Netflix’s horror catalog skews toward either supernatural procedurals or limited-series events. Something Very Bad is Going to Happen occupies a unique space—it’s event television with the narrative ambition of a feature film stretched across eight episodes. Where Stranger Things relies on 1980s nostalgia and ensemble dynamics, this series demands that you sit with characters you may not like, watching them spiral toward a conclusion that might not be redemptive. It’s closer in spirit to The Haunting of Hill House than to Stranger Things, but even that comparison undersells its commitment to chaos and velocity.

The Uncut Gems comparison is apt because both works understand that horror doesn’t require monsters—it requires momentum. A character trapped in a system (financial, familial, supernatural) with no clear exit generates tension through inevitability. The show’s willingness to subvert the one-shot format in Episode 7 shows confidence in its own vision. Lesser series would have clung to the gimmick. Something Very Bad is Going to Happen knows when to break its own rules for maximum impact.

Should You Watch Something Very Bad is Going to Happen?

If you gravitate toward horror that prioritizes atmosphere and character over spectacle, yes. If you found Uncut Gems exhausting rather than thrilling, the answer is less clear—the series shares that film’s refusal to offer comfortable pacing. If you’re burned out on Stranger Things and skeptical of the Duffer Brothers’ ability to deliver outside their core property, Something Very Bad is Going to Happen proves they can. The series is tight, focused, and willing to get weird in ways their Netflix flagship rarely permits.

What is the generational curse in Something Very Bad is Going to Happen?

The series centers on a curse tied to soulmates and marrying the wrong person, passed down through families.

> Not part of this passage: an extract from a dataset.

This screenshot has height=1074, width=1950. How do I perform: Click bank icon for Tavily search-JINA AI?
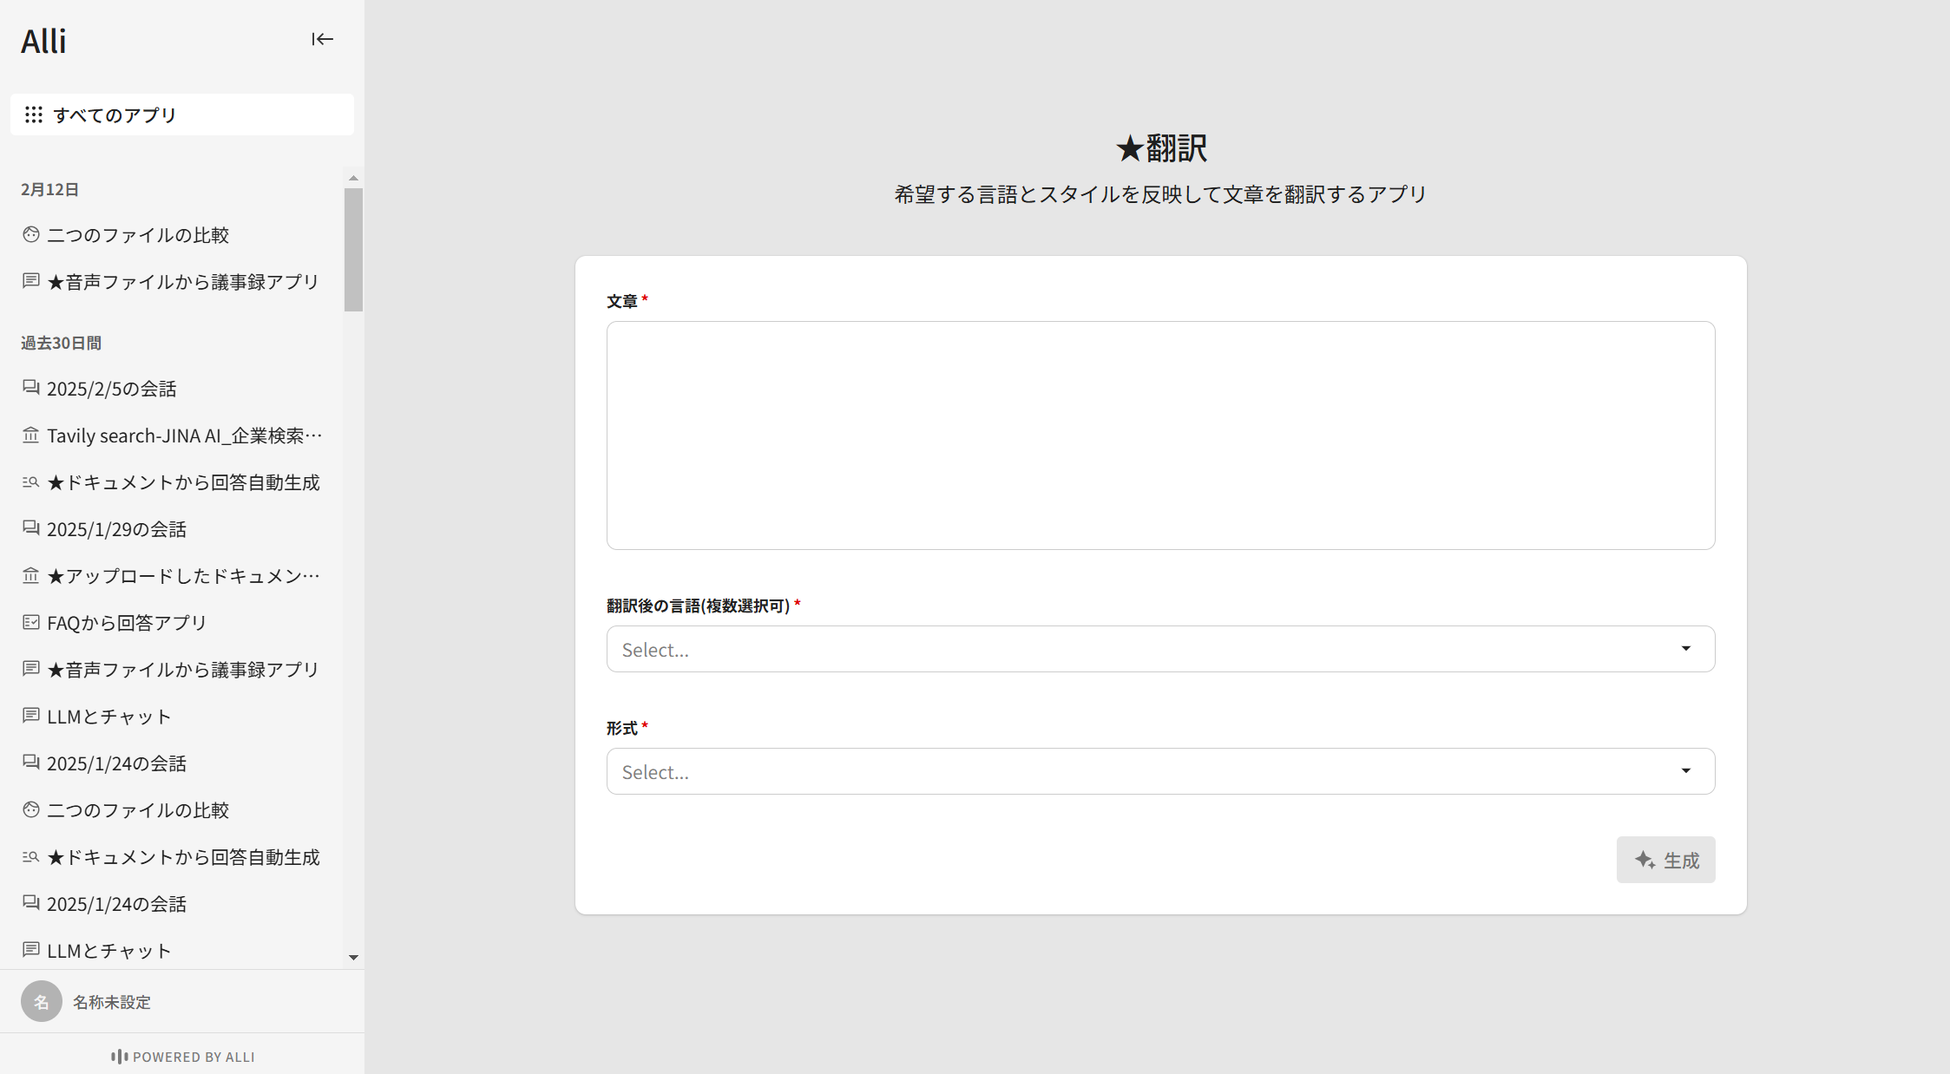click(x=31, y=435)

Rather than a traditional haunting, the curse operates as inherited bad luck tied to romantic choice—a supernatural mechanism that forces characters to confront whether their marriages are fated or doomed.

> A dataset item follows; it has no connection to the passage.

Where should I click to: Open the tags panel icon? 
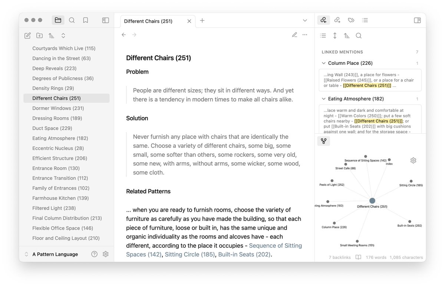(x=351, y=20)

When does Something Very Bad is Going to Happen take place?

The story unfolds over one week at Somerhouse, a family vacation cabin in rural snowy woodland, leading up to Rachel and Nicky’s wedding. The compressed timeframe mirrors Uncut Gems’ escalating pressure, forcing the curse to accelerate toward its climax.

Something Very Bad is Going to Happen arrives as proof that horror’s future lies not in nostalgia or franchise expansion but in willingness to experiment with form and pacing. The Duffer Brothers backed a creator with a distinct vision, and the result outpaces their own recent work in ambition and risk. Stream it if you can handle sustained tension and don’t need your horror to wrap up neatly.

This article was written with AI assistance and editorially reviewed.